In contrast to the findings for E. coli, the three S. Typhimurium isolates belonged to the same genetic lineage. Indeed, all isolates belonged to ST34 and exhibited low genetic diversity by pulsed-field gel electrophoresis (PFGE) (similarities of ≥84%) (Fig. 1B). The PFGE patterns of these isolates were unrelated to those previously reported in the country and were recovered in different regions (39), suggesting a recent introduction of this clone. The three isolates of S. Typhimurium exhibited an MDR phenotype. Indeed, they were all resistant to tetracycline, ampicillin (AMP), nalidixic acid (NAL), and colistin (Data Set S1). Additionally, isolates S-1454.15 and S-356.16 were resistant to ciprofloxacin, and S-1454.15 was resistant to chloramphenicol, cephalothin (CEP), and cefoxitin (FOX). Using WGS, three common resistance genes were identified in the S. Typhimurium isolates, including bla_TEM-1, qnrB19, and tetB (Tables 1 and 2). Note that S. Typhimurium ST34 isolates containing mcr-1 have previously been reported among clinical isolates from England (40) and Portugal (41). Recently, dissemination of ST34 associated with mcr-1 was reported for animal samples in China (42). Some ST34 isolates are considered high risk for fluoroquinolone resistance due to the presence of the oqxAB and aac(6′)-Ib-cr genes (43, 44).

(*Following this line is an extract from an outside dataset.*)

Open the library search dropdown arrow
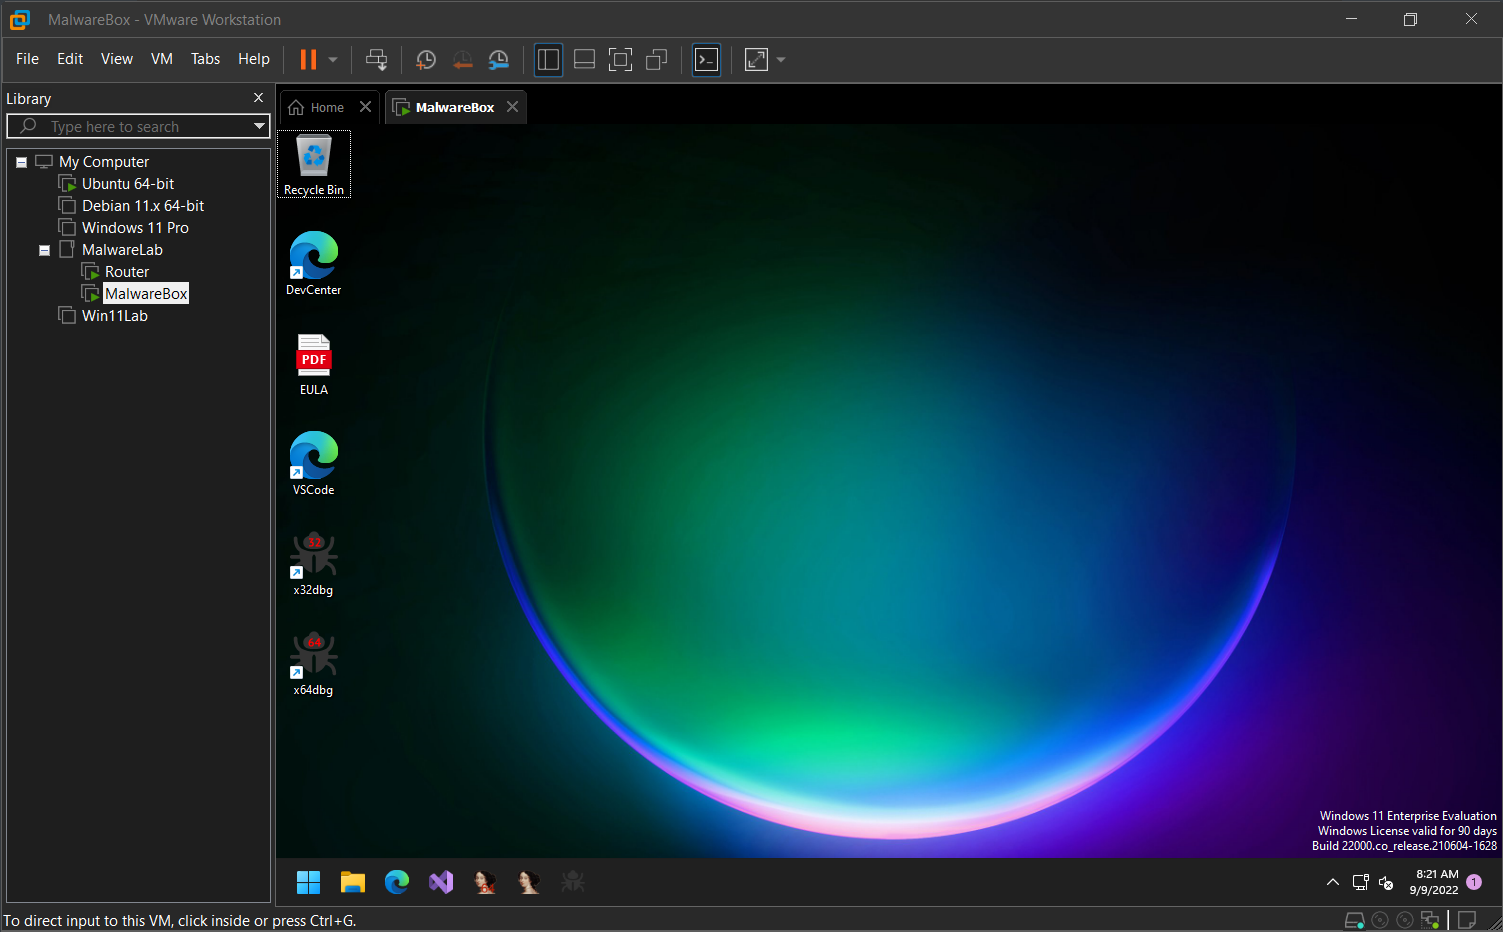Screen dimensions: 1503x932 [259, 126]
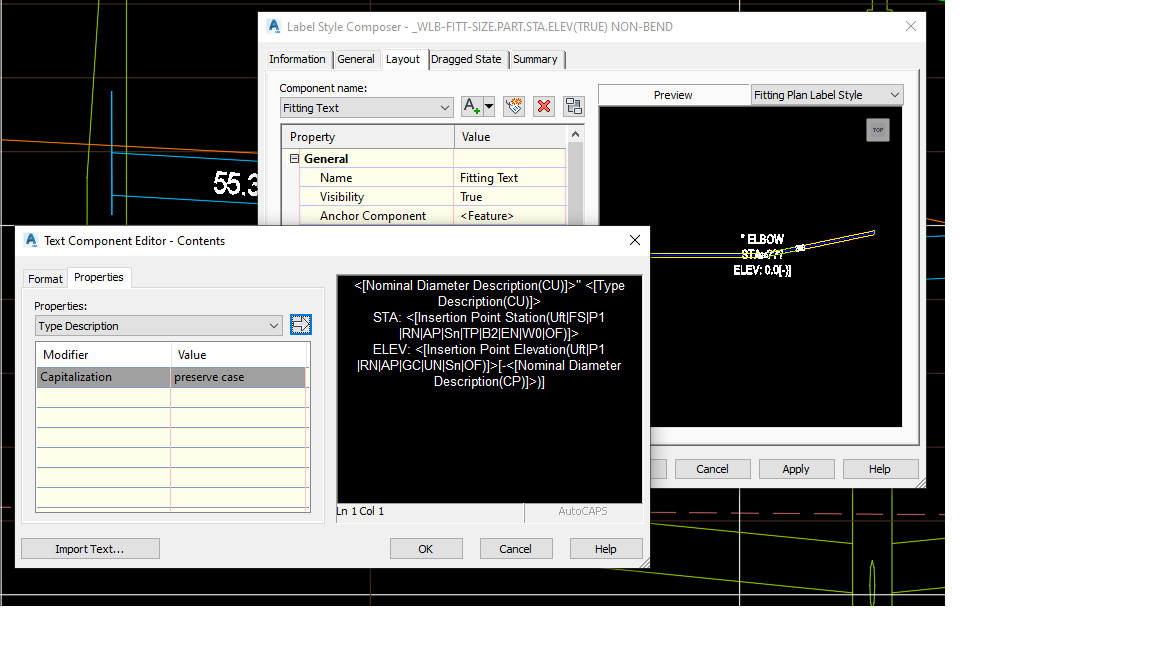Close the Label Style Composer window
The width and height of the screenshot is (1152, 648).
click(x=911, y=27)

Finally, the only K. pneumoniae isolate found to carry mcr-1 belonged to ST307 (a non-CG258 ST), was positive for the ESBL test, and harbored bla_CTX-M-11 and bla_SHV-28. As MDR Klebsiella spp. are endemic in Colombia, this isolate exhibited resistance to at least 8 different families of antibiotics (Tables 1 and 2). Note that isolates belonging to this ST have been associated with strains producing carbapenemases (45–48). In Colombia, ST307 isolates producing the KPC carbapenemase were identified in 2013 and 2014, in two hospitals in Antioquia (49); however, bla_KPC was absent in the isolate from the present study.

Genetic environment and transferability of mcr-1.

To characterize the genetic localization of the mcr-1 gene, we performed PFGE of S1 and CeuI genomic DNA restriction digests, followed by Southern blotting and hybridization assays with an mcr-1 probe. Our results indicated that all but two isolates had mcr-1 located on plasmids (Fig. 3; Fig. S2). For the two other mcr-1-positive E. coli isolates, the gene was located in a chromosomal location, similar to what was previously reported for E. coli from food samples in Germany (50, 51) and for clinical isolates from China (17, 31). For the 10 isolates in which the mcr-1 gene was plasmid borne, eight of the plasmids were readily transferred through mating experiments (Table 1). We were not able to transfer mcr-1-containing plasmids from two E. coli isolates under the tested conditions. Plasmid profiles showed that all isolates carried more than one plasmid (up to four), with plasmid sizes ranging from 30 kb to 300 kb, and several incompatibility groups were identified (Table 1 and Fig. 3; Fig. S2). For the mcr-1 conjugative plasmids with successful transfer, the frequencies of transfer ranged from 10⁻¹ to 10⁻⁵ cell per recipient. No additional ESBL or AmpC resistance genes were cotransferred (Table 1).

FIG 3.

Genetic localization of mcr-1 in clinical isolates and their J53 transconjugants (TC). Plasmid locations were analyzed by S1 nuclease PFGE. (A) Arrows indicate where the mcr-1 probe hybridized. White arrows indicate plasmids, and red arrows indicate chromosomes. (B) Chromosomal locations were confirmed by I-CeuI endonuclease PFGE. (Left) Electrophoresis gel; (center) hybridization with 16S rRNA probe; (right) hybridization with mcr-1 probe.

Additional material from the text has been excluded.